[[ RECORDS FOR PROCESSING open ]]
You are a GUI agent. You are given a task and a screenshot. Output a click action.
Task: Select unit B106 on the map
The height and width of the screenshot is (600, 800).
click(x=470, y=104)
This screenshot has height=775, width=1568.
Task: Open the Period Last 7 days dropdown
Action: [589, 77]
[[ RECORDS FOR PROCESSING closed ]]
- [WHAT THE TASK REQUIRES] Repeat each entry above exactly as shown.

- [THE COMPLETED TASK]
You are a GUI agent. You are given a task and a screenshot. Output a click action.
Task: Select unit B106 on the map
The height and width of the screenshot is (600, 800).
click(x=470, y=104)
This screenshot has height=775, width=1568.
Task: Open the Period Last 7 days dropdown
Action: [589, 77]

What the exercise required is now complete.